In un messaggio di Benedetto XVI ha espresso solidarietà ai vescovi belgi dopo le perquisizioni della scorsa settimana nell'inchiesta sulla pedofilia. Il Pontefice: “La giustizia faccia il suo corso” ma “nel rispetto della reciproca specificità e autonomia” della Chiesa
Città del Vaticano – Il Papa ha espresso solidarietà ai vescovi belgi definendo “deplorevole e sorprendenti” le perquisizioni compiute dalla magistratura in Belgio. Benedetto XVI auspica che anche sui casi di pedofilia in Belgio “la giustizia faccia il suo corso”, ma “nel rispetto della reciproca specificità e autonomia” della Chiesa. Lo ha detto in un messaggio al presidente dei vescovi belgi, monsignor André-Joseph Léonard, dopo la perquisizione della polizia nell'arcivescovado di Mechelen-Bruxelles.
“In questo triste momento – scrive Benedetto XVI – desidero esprimere la mia particolare vicinanza e solidarietà a Lei, caro Fratello nell'Episcopato, e a tutti i Vescovi della Chiesa in Belgio, per le sorprendenti e deplorevoli modalità con cui sono state condotte le perquisizioni nella Cattedrale di Malines e nella Sede dove era riunito l'Episcopato belga”. I vescovi, sottolinea il papa, erano riuniti “in una Sessione plenaria che, tra l'altro, avrebbe dovuto trattare anche aspetti legati all'abuso di minori da parte di Membri del Clero”.

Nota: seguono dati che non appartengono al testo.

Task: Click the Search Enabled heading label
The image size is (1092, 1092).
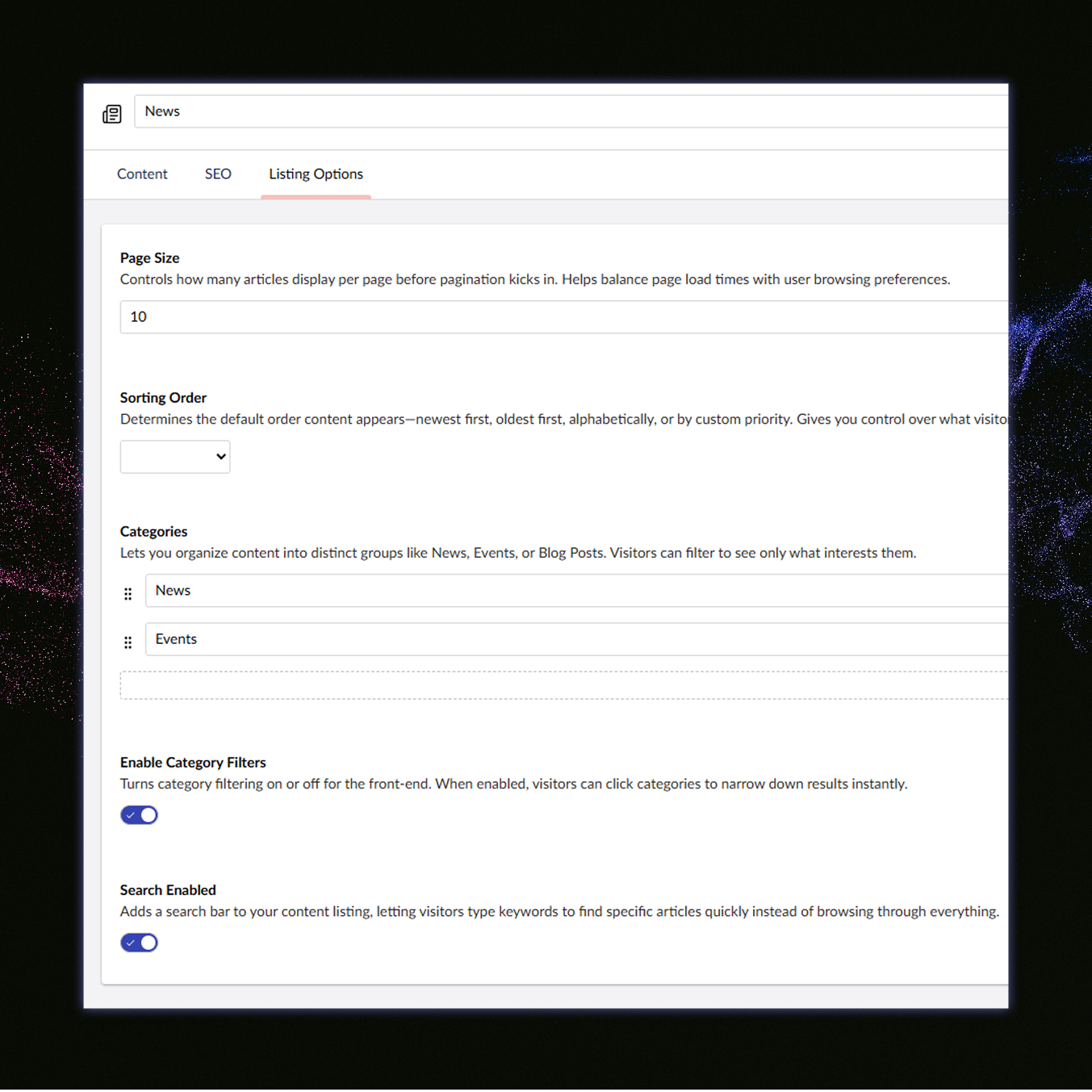Action: click(168, 890)
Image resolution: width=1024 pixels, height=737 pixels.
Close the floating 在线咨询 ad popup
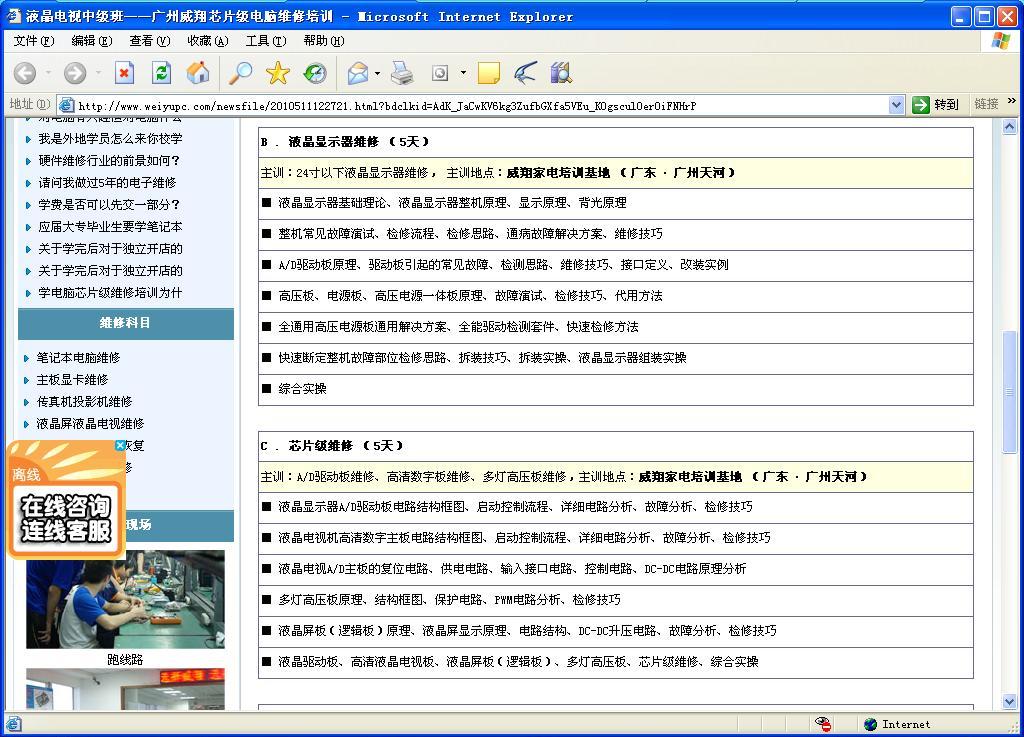pos(120,446)
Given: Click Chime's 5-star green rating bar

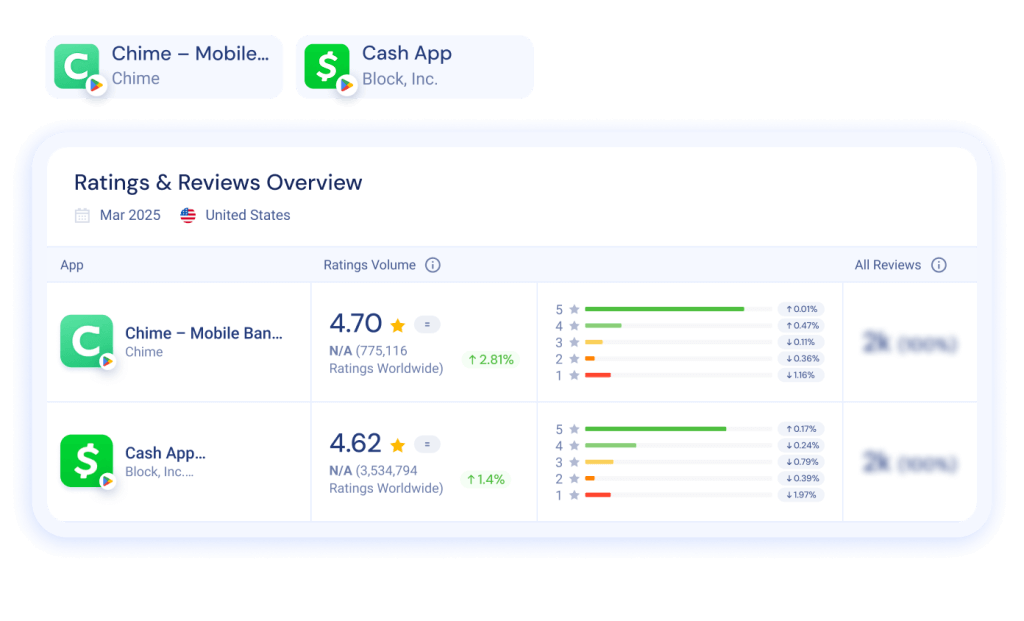Looking at the screenshot, I should (x=665, y=309).
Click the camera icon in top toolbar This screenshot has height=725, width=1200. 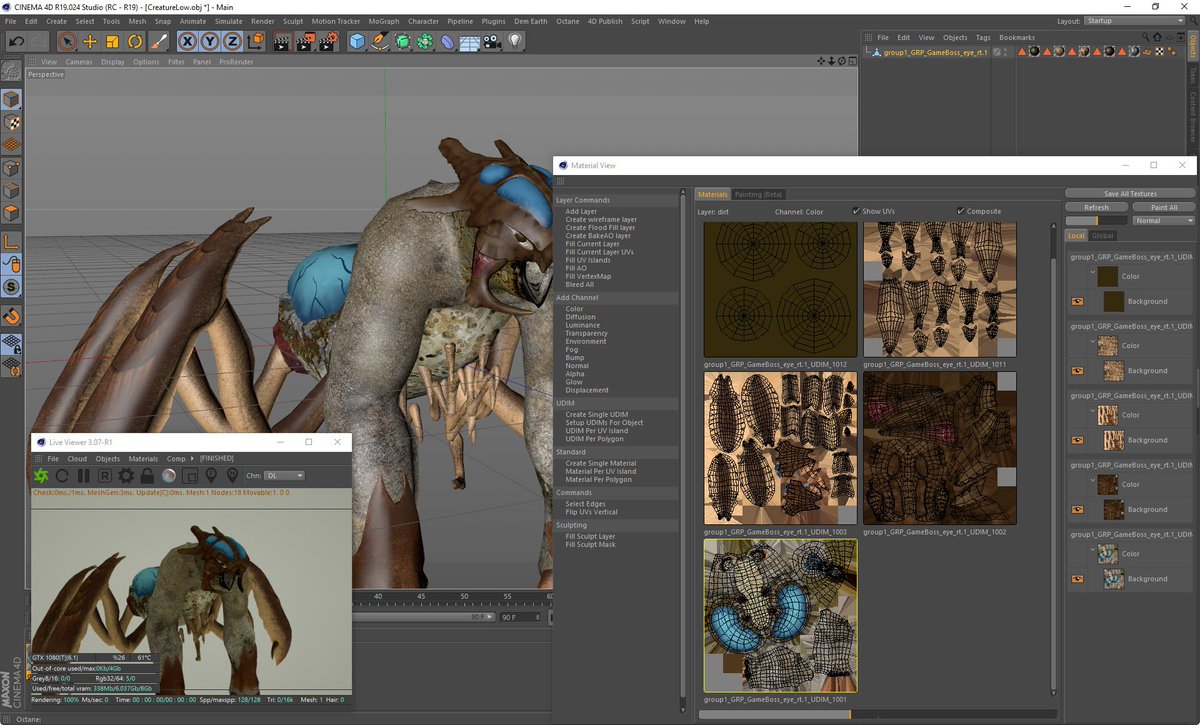pos(492,42)
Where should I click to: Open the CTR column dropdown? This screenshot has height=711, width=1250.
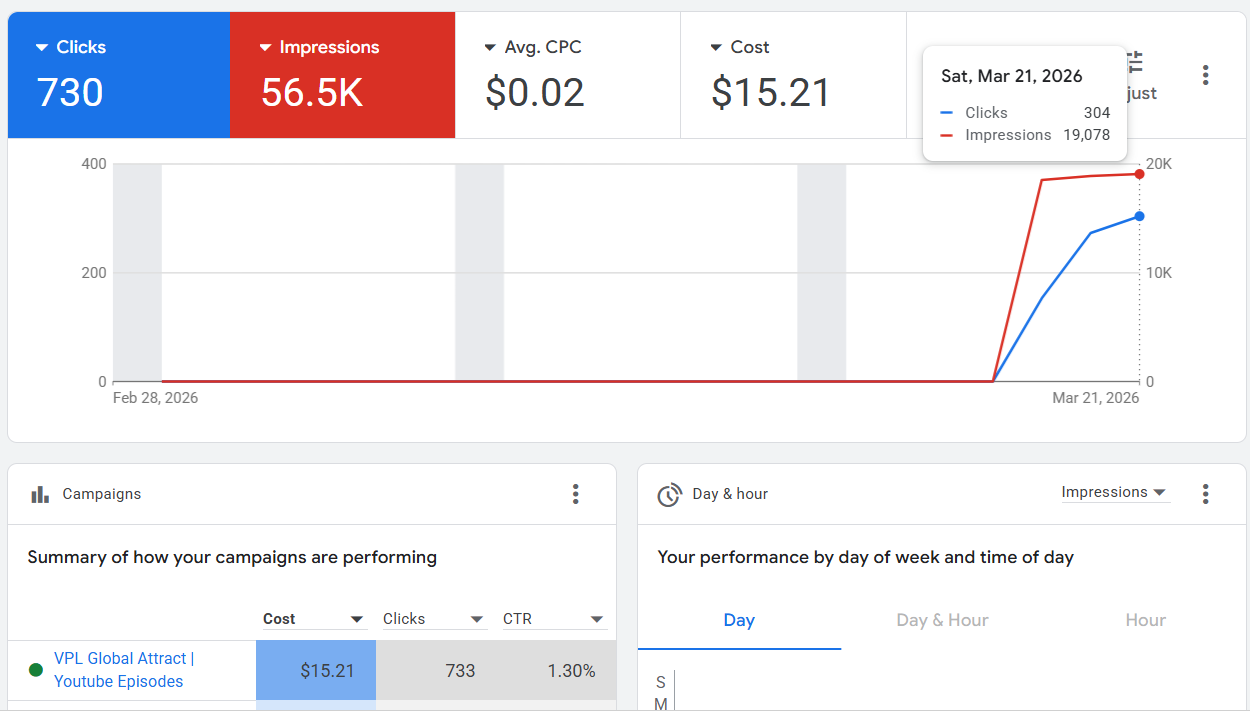pyautogui.click(x=596, y=618)
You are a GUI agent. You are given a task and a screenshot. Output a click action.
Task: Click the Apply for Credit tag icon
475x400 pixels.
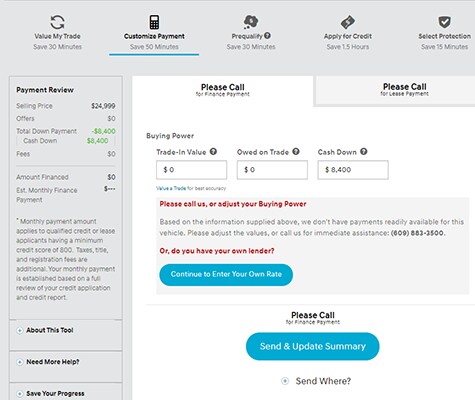(348, 22)

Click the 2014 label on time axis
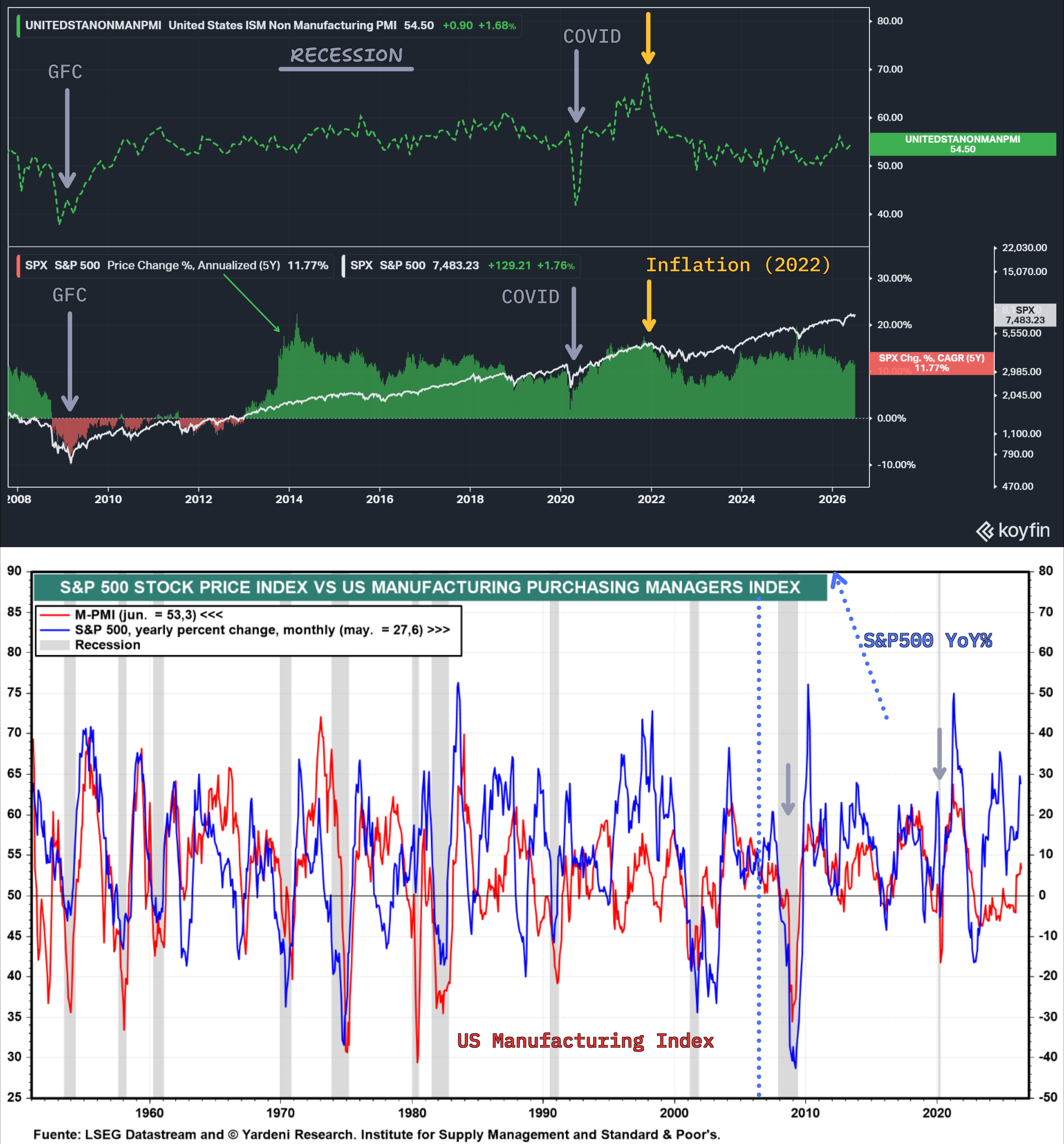pos(289,499)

“Più volte – prosegue il papa nel messaggio – io stesso ho ribadito che tali gravi fatti vanno trattati dall'ordinamento civile e da quello canonico, nel rispetto della reciproca specificità e autonomia. In tal senso – aggiunge -, auspico che la giustizia faccia il suo corso, a garanzia dei diritti fondamentali delle persone e delle istituzioni, nel rispetto delle vittime, nel riconoscimento senza pregiudiziali di quanti si impegnano a collaborare con essa e nel rifiuto di tutto quanto oscura i nobili compiti ad essa assegnati”.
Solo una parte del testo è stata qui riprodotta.